Significant events during and after the quarter
- On 3 November 2025, the Group successfully concluded discussions with its creditors and shareholders, resulting in the signing of a lock-up agreement outlining the final terms of the recapitalisation. This agreement represents a significant milestone in strengthening the Group’s financial position. Once implemented, the transaction will provide the necessary stability and flexibility to support the completion of its ongoing operational turnaround. The recapitalisation terms ensure that the Group is well positioned to execute its strategic initiatives and drive long-term sustainable growth. Additional details regarding the agreed terms for the recapitalisation agreement are available in a separate press release published on 4 November 2025 on the Oriflame investors website.
- Although the Company is facing uncertainties as to its ability to continue as a going concern due to the Company’s challenging results during the past couple of years and liquidity, management believes that such uncertainties will be addressed by the recapitalisation and by the measures taken to drive positive business performance. Refer to note 2 in the unaudited condensed consolidated financial statements for more information on going concern.
“Adjusted” figures exclude non-recurring and purchase price allocation (PPA) related items.

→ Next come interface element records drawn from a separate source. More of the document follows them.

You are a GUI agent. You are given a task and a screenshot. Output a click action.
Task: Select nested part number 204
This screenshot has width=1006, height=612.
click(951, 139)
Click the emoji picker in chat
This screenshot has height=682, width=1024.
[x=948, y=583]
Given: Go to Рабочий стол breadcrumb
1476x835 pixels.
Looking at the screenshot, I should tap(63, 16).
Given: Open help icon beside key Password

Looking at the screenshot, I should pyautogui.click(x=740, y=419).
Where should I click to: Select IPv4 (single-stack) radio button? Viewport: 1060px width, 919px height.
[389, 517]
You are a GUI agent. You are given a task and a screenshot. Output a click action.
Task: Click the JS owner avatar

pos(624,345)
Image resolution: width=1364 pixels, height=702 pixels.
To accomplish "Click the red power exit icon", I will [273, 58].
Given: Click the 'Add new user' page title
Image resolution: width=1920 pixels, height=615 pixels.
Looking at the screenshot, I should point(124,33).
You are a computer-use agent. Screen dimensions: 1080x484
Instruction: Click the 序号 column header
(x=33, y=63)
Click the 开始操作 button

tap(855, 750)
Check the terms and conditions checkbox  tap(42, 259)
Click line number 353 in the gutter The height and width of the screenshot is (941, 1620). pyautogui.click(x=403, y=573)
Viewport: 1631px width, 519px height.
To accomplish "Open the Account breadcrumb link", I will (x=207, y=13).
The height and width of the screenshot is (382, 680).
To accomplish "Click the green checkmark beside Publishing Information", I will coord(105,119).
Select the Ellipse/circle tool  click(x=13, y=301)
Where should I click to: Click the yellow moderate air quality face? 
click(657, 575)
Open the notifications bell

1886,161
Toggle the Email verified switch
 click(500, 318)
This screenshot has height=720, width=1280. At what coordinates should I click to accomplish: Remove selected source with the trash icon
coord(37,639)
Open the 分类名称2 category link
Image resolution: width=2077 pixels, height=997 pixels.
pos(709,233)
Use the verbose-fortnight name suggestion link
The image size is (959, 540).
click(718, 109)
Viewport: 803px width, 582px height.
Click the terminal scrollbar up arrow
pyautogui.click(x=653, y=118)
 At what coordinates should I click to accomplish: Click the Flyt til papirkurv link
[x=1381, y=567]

For additional information refer to the condensed consolidated income statements in the full Interim Management Statement 1 January – 30 September 2025.
Other
The company will not be hosting a conference call this quarter. The report in full together with a presentation of the third quarter results are available on Oriflame’s investor website: https://corporate.oriflame.com/investors/financial-reports/
The full report has not been audited by the company’s auditors.